### Your objective
Take the entries that follow and return exactly the lines from the one holding "Go to the last page using pagination icon" through the one holding "Task: Click the Disney+", both included. Nothing else is needed.

Items listed in a dataset
────────────────────

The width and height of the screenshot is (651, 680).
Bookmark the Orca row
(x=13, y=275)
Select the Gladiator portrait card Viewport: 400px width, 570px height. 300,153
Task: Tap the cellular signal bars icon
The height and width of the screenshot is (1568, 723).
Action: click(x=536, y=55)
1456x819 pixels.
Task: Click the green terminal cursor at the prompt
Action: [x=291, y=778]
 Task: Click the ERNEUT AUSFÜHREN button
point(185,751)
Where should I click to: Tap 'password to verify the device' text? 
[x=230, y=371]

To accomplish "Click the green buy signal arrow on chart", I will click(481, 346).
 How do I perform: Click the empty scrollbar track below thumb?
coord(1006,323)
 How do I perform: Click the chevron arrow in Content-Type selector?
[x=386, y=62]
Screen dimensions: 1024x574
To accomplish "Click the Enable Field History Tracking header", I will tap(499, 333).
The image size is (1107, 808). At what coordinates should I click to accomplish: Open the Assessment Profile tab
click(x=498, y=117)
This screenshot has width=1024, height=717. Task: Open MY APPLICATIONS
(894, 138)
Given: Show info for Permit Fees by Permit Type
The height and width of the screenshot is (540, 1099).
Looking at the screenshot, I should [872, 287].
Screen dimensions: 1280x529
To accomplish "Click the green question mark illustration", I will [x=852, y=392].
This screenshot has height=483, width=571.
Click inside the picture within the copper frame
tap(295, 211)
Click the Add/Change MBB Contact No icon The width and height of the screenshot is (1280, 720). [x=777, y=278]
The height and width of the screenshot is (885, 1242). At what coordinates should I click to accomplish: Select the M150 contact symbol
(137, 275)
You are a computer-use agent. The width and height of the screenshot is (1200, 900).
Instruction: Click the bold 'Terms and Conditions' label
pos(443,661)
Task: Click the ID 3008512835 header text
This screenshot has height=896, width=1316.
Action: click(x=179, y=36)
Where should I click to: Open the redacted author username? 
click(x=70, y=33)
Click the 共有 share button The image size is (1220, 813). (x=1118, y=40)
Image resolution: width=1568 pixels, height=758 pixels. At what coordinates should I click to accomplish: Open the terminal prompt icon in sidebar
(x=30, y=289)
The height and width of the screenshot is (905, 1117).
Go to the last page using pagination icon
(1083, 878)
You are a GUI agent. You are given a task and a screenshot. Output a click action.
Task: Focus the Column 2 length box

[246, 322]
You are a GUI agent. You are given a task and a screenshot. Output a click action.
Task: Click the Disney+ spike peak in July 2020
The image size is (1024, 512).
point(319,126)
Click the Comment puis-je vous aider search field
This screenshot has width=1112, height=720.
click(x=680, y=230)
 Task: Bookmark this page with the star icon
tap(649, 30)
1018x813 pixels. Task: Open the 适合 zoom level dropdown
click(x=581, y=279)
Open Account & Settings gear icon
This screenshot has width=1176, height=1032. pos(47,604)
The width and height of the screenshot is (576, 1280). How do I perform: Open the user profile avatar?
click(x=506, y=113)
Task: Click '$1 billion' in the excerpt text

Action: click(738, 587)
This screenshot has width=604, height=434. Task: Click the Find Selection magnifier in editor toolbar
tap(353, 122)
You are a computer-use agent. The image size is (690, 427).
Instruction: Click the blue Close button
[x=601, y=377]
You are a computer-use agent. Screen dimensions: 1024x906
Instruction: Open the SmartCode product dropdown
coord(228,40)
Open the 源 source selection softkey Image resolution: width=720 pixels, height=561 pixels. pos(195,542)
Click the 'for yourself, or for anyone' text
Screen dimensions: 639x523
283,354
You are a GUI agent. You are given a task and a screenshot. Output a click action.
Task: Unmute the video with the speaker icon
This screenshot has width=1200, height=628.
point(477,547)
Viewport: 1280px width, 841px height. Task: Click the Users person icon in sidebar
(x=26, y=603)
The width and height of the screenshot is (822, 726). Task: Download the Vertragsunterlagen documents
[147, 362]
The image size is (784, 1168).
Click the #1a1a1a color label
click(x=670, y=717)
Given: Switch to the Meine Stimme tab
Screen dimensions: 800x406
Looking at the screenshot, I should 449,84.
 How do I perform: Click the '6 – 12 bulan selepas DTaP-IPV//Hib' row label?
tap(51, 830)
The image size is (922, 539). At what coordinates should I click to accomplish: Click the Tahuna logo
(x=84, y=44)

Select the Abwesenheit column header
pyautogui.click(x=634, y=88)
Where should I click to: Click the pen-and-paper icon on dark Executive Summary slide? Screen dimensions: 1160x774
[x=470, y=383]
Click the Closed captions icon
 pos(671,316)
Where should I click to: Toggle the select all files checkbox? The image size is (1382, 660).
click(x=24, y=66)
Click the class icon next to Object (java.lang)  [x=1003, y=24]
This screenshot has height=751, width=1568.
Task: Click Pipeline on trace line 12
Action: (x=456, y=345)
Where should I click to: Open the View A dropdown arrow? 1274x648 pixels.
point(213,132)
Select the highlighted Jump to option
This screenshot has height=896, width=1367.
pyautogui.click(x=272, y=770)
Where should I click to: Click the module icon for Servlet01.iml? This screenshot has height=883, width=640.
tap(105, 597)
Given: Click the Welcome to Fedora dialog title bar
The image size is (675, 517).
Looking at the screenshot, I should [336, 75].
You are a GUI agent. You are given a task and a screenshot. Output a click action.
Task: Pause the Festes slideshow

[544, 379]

────────────────────

### Exercise response
Go to the last page using pagination icon
(1083, 878)
You are a GUI agent. You are given a task and a screenshot. Output a click action.
Task: Focus the Column 2 length box

[246, 322]
You are a GUI agent. You are given a task and a screenshot. Output a click action.
Task: Click the Disney+ spike peak in July 2020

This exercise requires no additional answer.